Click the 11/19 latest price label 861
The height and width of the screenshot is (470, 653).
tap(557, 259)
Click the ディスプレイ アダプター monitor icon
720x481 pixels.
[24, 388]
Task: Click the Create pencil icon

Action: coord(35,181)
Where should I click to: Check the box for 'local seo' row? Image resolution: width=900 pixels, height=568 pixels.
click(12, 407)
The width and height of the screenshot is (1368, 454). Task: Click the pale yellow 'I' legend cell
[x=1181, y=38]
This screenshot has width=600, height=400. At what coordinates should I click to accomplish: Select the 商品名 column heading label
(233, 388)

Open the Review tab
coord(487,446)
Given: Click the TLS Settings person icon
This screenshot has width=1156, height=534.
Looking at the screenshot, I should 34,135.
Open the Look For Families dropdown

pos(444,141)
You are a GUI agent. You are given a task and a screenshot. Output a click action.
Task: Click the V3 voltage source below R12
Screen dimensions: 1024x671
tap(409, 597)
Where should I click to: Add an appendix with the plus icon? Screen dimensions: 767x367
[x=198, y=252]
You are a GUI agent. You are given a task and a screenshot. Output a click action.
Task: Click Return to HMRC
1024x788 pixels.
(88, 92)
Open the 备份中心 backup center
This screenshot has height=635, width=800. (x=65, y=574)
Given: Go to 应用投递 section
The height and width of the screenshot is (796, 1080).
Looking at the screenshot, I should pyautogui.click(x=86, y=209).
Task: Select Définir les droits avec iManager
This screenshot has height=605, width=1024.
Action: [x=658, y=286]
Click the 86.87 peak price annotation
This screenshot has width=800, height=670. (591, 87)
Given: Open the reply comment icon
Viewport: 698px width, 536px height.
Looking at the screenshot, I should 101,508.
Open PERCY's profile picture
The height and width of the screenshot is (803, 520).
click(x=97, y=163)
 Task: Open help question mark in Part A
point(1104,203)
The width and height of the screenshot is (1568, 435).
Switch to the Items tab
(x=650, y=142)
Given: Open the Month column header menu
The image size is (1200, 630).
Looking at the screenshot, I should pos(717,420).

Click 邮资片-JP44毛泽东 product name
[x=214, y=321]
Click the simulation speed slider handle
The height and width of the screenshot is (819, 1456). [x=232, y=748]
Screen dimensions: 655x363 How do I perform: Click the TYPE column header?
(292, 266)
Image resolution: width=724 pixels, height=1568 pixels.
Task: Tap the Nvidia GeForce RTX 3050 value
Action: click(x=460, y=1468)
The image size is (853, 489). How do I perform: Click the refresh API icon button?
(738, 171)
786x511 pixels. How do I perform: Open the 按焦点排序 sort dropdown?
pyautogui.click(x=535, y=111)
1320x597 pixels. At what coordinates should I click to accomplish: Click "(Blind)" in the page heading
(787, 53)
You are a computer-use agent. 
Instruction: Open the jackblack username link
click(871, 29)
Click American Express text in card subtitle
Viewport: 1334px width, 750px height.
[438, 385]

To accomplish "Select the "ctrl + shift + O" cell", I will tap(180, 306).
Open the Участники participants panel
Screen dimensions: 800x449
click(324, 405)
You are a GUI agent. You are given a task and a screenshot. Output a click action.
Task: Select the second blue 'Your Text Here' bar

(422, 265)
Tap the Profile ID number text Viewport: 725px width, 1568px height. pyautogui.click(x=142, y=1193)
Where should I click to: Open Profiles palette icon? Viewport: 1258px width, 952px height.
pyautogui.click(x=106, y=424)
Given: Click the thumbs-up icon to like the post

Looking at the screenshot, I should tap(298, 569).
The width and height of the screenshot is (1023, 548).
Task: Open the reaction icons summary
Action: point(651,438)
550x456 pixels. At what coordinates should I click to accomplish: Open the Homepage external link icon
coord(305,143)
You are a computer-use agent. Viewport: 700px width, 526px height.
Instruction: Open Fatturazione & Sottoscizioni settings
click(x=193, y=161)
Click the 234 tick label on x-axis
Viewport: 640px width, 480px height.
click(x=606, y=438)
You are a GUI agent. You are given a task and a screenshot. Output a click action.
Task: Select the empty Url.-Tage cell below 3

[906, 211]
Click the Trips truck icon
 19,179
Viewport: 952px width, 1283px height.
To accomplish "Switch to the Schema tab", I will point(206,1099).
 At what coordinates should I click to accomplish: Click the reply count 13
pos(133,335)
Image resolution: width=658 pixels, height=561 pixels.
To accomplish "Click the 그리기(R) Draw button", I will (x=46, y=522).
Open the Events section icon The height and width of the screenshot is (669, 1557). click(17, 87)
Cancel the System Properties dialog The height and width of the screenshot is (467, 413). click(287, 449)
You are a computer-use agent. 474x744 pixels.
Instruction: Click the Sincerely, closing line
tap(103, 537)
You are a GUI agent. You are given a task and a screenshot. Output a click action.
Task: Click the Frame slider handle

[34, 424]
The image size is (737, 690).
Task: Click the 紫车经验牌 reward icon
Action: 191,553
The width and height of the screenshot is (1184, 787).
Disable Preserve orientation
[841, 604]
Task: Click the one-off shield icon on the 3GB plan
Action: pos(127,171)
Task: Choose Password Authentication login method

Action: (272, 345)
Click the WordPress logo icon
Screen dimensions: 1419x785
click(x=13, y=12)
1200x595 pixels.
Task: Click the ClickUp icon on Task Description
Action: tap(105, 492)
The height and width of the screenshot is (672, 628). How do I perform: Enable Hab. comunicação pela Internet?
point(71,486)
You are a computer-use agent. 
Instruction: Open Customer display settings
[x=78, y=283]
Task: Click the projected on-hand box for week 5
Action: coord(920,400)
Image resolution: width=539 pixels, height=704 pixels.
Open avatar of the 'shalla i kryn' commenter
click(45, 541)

◆ Instructions for the task: What number of lines in the records hold "computer"? Reply with that number alone.

◆ Response box: 4